If I Relapse, What Will Happen?

Research shows that between 40 and 60 percent of all recovering addicts relapse at some point. So, if you regress, you will not be the first or only person ever to experience a setback on your path to sobriety. You will, however, find yourself facing an essential choice after the fact – how you choose to handle your relapse.

Often, after a relapse, people feel as if they’ve failed. They’re tempted to give in and return to the grip of the substance that has taken over their life. They feel an overwhelming amount of shame and desire to give up.

Relapse has the potential to provide essential lessons that create an even stronger foundation for your life of sobriety – if you are willing to listen.

Understanding the situations and choices that lead up to your moment of weakness can help to clarify your triggers. You might find that you stopped attending meetings or therapy and, as a result, were not making sober living your most important focus. Your lack of a strong sobriety support system might become apparent. Maybe you will find that you didn’t honestly want to quit for yourself but instead did it for a loved one. Another common lesson is that you need more time in rehab and a stronger aftercare plan.

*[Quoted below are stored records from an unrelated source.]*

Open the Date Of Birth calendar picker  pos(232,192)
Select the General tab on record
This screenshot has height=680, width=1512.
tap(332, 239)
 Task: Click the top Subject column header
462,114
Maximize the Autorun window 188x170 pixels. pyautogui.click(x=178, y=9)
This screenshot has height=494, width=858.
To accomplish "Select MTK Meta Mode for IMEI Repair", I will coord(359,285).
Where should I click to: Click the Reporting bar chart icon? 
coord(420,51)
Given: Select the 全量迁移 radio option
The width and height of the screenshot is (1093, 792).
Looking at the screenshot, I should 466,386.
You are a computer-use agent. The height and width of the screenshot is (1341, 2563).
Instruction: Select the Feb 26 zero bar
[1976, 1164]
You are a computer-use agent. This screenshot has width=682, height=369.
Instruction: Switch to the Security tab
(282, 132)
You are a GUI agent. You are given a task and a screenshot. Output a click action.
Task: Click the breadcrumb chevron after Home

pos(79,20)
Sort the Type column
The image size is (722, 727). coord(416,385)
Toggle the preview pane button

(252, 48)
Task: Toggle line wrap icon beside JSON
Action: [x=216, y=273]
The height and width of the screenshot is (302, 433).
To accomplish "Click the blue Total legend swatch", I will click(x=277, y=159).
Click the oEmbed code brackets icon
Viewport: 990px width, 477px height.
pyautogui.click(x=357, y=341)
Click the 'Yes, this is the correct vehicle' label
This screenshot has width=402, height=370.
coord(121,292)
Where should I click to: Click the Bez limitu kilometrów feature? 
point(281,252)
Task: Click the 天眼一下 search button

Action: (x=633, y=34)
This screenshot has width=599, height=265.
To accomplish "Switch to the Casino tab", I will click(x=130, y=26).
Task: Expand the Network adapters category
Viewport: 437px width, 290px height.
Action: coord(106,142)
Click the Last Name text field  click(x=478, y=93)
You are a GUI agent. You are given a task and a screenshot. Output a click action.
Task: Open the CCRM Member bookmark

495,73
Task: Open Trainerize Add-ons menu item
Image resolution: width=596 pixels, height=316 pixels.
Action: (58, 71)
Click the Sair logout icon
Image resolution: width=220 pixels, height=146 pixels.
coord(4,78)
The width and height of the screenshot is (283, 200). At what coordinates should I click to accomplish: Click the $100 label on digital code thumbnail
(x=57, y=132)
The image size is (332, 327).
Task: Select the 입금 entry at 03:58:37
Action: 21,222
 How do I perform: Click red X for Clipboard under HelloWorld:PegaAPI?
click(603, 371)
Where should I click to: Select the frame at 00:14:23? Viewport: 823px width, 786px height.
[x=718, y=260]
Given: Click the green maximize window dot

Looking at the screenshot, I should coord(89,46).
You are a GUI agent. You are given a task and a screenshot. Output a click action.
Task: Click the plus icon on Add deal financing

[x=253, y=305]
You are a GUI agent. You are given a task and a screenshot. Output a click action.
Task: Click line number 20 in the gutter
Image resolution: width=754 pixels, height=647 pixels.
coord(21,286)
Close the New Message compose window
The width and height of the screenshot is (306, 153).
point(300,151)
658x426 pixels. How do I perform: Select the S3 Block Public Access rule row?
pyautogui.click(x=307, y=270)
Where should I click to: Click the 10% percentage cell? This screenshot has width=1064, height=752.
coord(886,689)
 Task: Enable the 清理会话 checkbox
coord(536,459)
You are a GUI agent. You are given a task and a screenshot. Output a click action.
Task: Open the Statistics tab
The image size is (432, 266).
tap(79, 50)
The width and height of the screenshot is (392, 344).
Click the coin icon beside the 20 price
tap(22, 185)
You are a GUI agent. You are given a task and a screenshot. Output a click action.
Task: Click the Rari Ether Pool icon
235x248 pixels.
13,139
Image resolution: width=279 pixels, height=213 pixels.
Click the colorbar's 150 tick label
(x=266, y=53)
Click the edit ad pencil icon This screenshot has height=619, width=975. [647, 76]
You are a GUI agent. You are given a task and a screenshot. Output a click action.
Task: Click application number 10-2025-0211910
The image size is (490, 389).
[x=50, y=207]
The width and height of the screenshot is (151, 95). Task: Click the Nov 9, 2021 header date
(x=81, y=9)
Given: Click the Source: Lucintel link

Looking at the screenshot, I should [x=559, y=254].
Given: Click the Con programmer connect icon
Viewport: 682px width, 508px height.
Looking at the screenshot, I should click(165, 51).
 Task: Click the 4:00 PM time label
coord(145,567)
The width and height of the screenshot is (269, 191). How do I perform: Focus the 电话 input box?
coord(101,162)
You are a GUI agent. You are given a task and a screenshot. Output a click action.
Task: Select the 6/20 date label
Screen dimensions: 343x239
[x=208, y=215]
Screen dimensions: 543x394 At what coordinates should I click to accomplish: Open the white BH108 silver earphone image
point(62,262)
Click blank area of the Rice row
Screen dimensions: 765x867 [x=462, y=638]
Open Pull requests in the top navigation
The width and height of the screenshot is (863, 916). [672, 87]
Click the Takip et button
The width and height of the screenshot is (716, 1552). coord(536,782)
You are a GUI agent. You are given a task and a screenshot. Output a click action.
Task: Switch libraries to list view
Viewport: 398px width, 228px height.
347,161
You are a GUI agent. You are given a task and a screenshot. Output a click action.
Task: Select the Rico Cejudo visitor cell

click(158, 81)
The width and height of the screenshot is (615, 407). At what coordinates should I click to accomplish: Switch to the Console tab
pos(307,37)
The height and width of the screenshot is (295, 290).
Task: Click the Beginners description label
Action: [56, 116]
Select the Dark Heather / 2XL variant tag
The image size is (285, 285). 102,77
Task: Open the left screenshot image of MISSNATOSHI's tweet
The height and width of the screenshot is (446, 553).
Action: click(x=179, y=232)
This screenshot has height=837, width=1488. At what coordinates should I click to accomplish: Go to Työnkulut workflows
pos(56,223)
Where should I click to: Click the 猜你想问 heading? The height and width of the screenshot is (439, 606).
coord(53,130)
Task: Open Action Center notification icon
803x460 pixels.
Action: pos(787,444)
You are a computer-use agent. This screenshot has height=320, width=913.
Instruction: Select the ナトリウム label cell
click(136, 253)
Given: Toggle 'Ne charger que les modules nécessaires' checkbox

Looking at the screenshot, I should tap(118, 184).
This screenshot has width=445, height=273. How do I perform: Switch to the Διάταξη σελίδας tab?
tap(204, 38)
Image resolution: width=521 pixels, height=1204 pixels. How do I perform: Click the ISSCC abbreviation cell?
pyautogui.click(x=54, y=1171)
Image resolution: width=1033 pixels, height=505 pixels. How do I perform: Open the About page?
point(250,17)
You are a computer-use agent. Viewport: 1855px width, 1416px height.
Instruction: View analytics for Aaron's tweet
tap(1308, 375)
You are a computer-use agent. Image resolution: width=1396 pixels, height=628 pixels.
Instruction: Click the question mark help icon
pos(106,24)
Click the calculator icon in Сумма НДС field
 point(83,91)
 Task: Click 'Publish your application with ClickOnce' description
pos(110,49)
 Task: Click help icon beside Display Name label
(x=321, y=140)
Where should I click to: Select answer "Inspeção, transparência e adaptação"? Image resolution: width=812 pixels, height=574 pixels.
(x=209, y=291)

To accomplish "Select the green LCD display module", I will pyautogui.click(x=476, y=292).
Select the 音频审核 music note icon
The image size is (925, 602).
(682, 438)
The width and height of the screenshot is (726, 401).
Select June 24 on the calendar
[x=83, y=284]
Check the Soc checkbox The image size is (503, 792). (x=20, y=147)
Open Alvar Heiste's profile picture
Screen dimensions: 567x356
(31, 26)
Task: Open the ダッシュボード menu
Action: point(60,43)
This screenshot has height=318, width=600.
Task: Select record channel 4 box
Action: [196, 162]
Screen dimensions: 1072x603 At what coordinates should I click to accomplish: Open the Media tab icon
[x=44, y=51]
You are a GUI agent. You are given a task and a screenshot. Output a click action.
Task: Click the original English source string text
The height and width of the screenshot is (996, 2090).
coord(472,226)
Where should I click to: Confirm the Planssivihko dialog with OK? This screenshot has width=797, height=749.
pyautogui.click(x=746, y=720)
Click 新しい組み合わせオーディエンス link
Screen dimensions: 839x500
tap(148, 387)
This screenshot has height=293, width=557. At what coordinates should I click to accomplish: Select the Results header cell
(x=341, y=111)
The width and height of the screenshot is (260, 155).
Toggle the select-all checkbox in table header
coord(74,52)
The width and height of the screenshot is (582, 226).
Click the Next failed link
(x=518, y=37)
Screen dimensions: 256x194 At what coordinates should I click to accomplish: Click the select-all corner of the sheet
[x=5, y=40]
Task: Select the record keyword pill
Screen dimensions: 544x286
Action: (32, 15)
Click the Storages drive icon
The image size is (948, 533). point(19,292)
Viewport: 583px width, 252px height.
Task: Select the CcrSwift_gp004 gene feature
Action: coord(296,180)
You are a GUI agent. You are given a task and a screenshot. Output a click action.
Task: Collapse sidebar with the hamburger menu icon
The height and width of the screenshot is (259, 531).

If you only used once, you might need the reality check from your actions and the ability to fall back on the tools and recovery plan you developed during rehab. You can attend a 12-Step meeting or schedule an extra therapy session. If you remain committed to your recovery, you might not need to return to rehab.

However, if you’ve fallen back into your regular old actions, then returning to rehab might be the best choice for you. More cognitive behavior therapy will help to retrain your brain and teach you to avoid reacting to triggers in the same way. Additionally, you’ll find yourself with an opportunity to develop a new aftercare plan that takes your relapse and experience in the real world after rehab into account.

Overall, relapsing does not mean you have failed at recovery. It does not say you will never be entirely sober. It just shows in which areas you may need more tools, support, and intentionality in your life.